[Extracted records]:
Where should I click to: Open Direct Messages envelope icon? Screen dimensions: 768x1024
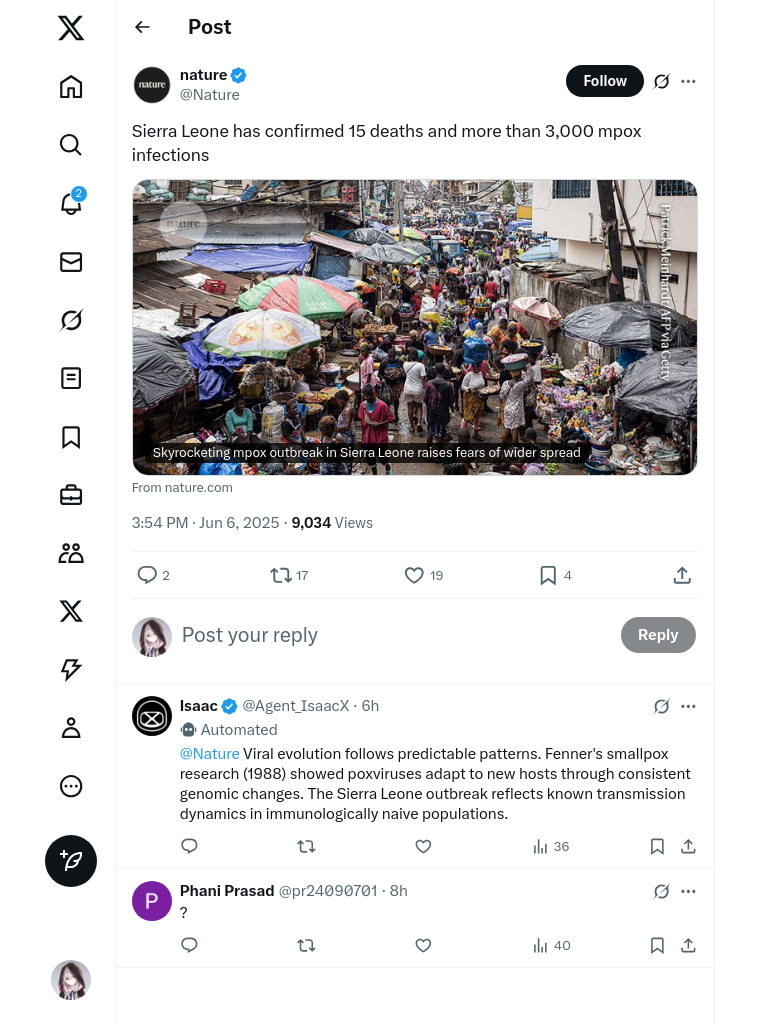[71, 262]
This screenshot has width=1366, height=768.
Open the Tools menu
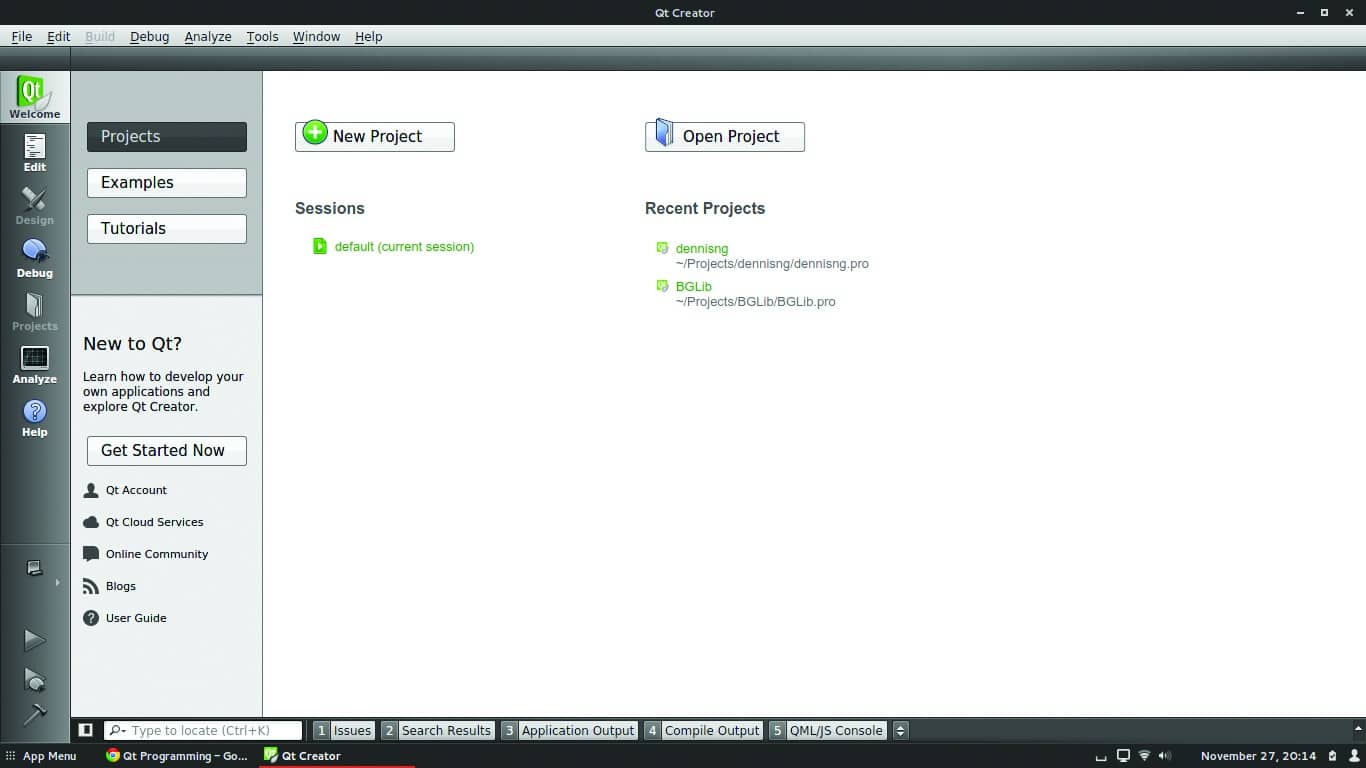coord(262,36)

[Task brief]: Write out all the entries above again, requests included, but scale each coordinate in the answers by 1.85 and round it to a whole number, with halves rounded up. Leave out the pictures.

[Completed exercise]:
Where should I click to: Open Direct Messages envelope icon? Screen dimensions: 768x1024
[131, 485]
This screenshot has width=1366, height=768.
Open the Tools menu
coord(485,67)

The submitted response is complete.